Version 4

    Search is one of the most critical components of a healthy community. A solid search tool helps you find people, places, and content quickly and easily. It lets you search far and wide or narrow your question to very specific parameters. It can make your job much easier – especially if you know how to make it work for you.

     

    We’ve found that the best way to use search effectively in Jive is to understand how it works. Jive Search  In this post, we’ll cover the nitty-gritty of Jive’s search engine so that you’re armed with the knowledge you need to search with success.

     

    Let’s start with the basics

     

    To make sure we’re all on the same page, let’s start with some vocabulary.

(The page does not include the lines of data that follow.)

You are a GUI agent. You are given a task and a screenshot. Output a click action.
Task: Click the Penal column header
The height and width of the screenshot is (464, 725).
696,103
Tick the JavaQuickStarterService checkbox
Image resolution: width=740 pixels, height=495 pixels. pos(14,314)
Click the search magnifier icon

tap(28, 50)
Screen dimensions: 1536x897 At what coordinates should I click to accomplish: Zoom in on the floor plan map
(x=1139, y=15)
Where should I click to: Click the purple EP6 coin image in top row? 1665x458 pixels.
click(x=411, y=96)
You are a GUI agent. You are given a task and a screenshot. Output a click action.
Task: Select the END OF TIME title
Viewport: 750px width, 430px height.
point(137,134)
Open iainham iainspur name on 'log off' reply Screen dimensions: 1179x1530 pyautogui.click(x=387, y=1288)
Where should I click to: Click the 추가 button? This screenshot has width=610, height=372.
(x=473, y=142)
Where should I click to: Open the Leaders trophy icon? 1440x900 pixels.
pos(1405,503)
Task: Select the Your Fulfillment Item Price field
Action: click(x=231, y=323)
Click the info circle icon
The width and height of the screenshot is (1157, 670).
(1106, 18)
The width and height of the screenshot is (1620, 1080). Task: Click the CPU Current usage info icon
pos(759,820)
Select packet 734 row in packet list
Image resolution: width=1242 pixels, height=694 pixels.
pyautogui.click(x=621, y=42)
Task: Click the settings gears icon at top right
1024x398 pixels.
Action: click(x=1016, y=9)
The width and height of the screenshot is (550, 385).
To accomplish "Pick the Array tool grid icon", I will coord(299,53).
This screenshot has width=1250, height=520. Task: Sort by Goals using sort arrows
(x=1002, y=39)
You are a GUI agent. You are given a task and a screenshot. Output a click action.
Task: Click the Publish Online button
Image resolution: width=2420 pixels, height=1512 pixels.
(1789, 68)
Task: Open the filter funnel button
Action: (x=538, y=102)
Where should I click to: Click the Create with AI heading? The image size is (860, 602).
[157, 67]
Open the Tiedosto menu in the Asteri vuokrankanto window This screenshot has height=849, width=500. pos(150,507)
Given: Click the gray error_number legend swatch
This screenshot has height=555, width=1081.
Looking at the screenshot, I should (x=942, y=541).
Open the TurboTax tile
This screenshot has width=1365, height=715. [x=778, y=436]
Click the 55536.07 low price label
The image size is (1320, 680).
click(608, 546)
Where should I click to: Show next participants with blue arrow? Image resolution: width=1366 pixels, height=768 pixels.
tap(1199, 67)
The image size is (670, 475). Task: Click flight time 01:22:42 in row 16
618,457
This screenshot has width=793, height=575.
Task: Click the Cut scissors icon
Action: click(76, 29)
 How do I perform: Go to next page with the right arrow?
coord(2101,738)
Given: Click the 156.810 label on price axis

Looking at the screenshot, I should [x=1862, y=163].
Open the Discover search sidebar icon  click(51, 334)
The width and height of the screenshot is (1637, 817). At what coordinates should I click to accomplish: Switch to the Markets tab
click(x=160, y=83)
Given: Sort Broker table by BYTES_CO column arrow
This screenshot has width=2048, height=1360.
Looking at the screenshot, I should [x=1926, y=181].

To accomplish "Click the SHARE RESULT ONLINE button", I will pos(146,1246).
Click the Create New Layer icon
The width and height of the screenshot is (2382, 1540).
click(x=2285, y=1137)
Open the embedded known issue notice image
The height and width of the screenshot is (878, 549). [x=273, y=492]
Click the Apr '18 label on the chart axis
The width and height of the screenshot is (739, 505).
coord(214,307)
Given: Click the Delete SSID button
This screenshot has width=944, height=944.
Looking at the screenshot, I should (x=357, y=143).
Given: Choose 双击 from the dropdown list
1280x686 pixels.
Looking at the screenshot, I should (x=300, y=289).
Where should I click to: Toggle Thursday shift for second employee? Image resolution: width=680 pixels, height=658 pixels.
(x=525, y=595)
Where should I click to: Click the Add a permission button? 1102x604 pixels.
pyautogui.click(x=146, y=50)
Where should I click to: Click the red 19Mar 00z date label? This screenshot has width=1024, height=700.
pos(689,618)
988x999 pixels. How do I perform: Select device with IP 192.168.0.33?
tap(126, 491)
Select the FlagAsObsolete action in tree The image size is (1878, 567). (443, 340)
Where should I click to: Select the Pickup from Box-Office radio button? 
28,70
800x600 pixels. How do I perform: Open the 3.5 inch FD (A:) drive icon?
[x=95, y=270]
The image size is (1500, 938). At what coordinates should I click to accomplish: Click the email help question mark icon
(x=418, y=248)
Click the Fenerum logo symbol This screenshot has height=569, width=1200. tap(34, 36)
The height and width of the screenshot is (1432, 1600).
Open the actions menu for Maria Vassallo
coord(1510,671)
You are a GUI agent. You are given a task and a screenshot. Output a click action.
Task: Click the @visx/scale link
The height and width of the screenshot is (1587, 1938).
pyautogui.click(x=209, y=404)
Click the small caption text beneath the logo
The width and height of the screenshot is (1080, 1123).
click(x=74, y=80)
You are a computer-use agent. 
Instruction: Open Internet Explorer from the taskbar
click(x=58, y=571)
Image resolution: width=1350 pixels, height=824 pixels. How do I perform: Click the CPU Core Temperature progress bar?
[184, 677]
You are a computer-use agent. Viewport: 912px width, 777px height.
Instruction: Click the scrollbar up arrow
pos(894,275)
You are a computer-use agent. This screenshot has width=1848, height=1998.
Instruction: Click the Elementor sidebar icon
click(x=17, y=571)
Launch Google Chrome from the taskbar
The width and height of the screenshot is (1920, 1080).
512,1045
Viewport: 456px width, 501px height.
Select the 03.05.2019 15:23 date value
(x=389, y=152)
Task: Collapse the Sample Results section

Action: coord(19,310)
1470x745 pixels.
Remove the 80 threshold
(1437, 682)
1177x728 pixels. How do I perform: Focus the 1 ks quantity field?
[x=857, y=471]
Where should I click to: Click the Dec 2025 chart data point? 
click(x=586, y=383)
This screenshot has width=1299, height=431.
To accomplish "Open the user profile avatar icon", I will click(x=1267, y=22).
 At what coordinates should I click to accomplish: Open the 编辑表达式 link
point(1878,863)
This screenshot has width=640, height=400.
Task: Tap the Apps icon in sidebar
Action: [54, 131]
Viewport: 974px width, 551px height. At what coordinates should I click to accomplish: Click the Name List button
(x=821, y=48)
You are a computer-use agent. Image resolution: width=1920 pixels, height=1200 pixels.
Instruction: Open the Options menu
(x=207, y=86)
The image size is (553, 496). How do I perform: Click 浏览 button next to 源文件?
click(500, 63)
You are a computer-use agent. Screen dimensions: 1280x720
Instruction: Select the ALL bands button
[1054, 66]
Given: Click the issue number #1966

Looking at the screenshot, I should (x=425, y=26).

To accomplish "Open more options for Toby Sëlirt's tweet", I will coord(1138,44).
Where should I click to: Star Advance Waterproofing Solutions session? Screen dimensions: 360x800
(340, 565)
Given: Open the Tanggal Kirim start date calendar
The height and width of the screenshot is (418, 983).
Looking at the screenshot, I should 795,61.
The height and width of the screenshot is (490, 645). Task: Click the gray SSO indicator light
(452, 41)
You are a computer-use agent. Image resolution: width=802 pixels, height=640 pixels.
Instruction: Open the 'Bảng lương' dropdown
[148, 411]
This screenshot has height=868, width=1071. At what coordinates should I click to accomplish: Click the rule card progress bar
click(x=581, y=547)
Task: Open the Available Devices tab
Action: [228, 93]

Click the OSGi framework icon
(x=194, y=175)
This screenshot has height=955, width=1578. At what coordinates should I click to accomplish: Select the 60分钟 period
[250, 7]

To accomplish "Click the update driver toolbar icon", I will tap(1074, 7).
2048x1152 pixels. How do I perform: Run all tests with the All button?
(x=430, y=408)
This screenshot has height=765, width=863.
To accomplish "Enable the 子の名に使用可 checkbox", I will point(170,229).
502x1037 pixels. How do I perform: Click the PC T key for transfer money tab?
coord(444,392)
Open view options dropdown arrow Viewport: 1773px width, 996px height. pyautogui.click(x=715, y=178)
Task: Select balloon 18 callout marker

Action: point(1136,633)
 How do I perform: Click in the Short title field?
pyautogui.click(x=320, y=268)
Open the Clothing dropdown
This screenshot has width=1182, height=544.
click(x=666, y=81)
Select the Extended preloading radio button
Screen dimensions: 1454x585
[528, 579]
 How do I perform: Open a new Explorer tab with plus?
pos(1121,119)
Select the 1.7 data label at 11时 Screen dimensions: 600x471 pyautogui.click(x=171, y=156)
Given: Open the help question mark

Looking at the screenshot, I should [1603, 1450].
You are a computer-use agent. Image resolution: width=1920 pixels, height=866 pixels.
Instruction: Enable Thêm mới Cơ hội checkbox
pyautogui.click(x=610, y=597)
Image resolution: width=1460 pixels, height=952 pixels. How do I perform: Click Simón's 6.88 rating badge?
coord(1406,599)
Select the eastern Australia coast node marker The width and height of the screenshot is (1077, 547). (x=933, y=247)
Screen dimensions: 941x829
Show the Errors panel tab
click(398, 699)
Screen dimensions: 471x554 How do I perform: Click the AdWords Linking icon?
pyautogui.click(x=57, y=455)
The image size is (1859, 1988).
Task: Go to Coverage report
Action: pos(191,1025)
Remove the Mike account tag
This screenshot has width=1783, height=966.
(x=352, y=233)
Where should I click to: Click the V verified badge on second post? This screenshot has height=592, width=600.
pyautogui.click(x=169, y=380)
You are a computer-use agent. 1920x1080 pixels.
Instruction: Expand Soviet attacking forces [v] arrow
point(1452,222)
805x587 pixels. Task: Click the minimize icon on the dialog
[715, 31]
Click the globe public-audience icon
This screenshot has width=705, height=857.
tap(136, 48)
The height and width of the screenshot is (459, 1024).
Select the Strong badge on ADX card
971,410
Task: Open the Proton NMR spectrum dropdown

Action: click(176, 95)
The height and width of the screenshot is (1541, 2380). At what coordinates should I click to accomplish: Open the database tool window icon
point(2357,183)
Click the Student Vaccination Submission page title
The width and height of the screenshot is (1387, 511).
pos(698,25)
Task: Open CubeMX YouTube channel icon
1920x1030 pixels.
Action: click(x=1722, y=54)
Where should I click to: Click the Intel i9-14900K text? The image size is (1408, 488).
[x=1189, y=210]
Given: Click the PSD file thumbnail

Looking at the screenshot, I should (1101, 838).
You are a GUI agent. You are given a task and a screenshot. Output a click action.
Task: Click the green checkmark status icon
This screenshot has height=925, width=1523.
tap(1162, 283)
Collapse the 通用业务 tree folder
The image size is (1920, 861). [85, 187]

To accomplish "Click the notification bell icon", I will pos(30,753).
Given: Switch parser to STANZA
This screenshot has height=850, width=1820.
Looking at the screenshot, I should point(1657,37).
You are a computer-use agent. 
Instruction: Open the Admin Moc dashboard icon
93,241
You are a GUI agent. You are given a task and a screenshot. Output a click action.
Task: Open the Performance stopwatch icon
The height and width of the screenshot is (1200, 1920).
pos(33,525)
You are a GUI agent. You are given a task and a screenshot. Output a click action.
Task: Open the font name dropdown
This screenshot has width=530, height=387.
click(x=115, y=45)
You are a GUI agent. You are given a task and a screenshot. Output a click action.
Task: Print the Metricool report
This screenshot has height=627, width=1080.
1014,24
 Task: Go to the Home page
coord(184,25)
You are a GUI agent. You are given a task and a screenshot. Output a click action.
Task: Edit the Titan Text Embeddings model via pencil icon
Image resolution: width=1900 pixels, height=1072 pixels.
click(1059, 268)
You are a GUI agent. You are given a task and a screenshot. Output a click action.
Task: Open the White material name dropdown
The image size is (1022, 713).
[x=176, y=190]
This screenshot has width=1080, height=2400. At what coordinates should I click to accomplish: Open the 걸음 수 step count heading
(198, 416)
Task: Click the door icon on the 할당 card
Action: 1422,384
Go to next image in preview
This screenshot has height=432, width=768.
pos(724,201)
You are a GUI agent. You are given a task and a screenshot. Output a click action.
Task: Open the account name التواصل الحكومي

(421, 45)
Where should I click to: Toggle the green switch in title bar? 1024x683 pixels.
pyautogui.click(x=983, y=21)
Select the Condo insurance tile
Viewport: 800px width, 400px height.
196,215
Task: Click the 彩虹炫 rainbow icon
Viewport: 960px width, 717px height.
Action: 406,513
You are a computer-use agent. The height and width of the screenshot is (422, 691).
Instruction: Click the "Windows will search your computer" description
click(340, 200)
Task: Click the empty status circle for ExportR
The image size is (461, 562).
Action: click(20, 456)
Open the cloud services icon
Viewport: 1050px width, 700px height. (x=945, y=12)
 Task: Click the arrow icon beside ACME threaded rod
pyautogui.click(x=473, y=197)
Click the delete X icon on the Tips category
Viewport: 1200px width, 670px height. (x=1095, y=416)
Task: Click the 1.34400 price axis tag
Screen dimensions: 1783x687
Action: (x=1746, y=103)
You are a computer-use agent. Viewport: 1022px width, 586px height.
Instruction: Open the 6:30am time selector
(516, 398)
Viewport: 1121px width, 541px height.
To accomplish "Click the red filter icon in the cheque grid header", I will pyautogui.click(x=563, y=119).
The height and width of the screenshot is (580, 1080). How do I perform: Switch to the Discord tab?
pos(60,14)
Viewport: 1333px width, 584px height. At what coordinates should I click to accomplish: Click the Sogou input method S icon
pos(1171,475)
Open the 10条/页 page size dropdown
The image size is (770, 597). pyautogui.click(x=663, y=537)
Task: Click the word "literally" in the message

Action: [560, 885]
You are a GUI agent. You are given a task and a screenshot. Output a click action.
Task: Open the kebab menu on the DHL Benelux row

    • Field: A single piece of information within the content or user profile you're searching. For example, in a document, you have the title, the content, and the tags. For a user, you have their first name, last name, expertise, tags, and many more.
    • Spotlight search: The search box included in the header of every page. It pops up a limited number of results from content, users, and places.
    • Advanced search: A special search page you can open from the Spotlight search. It is used for more complex searches.
    • Stop words: Common words often occurring in any text. For example, the stop words for the English language include of, the, this, a, and and.
    • Stemming: Searching for the root of the word. For example, fishing, fished, and fisher have the same stem fish.

     

     

    Cloud Search 4.x architecture

     

    The new Jive search is powered by Amazon Elasticsearch Service and Amazon Comprehend, whose main benefits are in the improved stability and performance, as well as greater relevance due to enriching Jive objects with additional metadata.

    With this version, we have deprecated social search and replaced that with an engine where results are based on a combination of the previously weighed fields (title, body, tags) and newly extracted metadata (key phrases, entities, topics).

     

     

    Searching for content, people and places

     

    With Jive, you can search for content, users, and places, such as spaces, groups, and projects. There are some important differences to note with these types of search.

     

    Unless filtered by content type, the system will search for the search phrase in all of these content types:

    • Direct message
    • Poll
    • Blog post
    • Idea
    • Announcement
    • Document
    • Discussion
    • Question
    • File
    • Photo
    • Status update
    • Task
    • Event
    • Video
    • External Activity
    • Comments on content

     

    Previously, content search used only subject, body, and tags fields in search. Now the Cloud Search searches the following fields:

    • Content items' fields: subject, body, and tags (or language-dependent alternatives for subject and body)
    • Fields with extracted phrases by Amazon Comprehend: keyphrases, entities.text
    • Video fields: videoCaption, videoCelebrities, videoContent, videoLabels, videoText

     

    Stop words are removed from queries before these fields are further processed.

     

    When searching for users, the system searches for the phrase in each of the profile fields that person performing the search has access to according to their user settings (for instance, an admin will have access to more fields than a standard user.) This includes searching for users through the front end (spotlight and advanced search) as well as searching for users in the admin console People tab.

     

    When searching places, such as spaces, groups or projects, Jive searches the title, the description, and the tags.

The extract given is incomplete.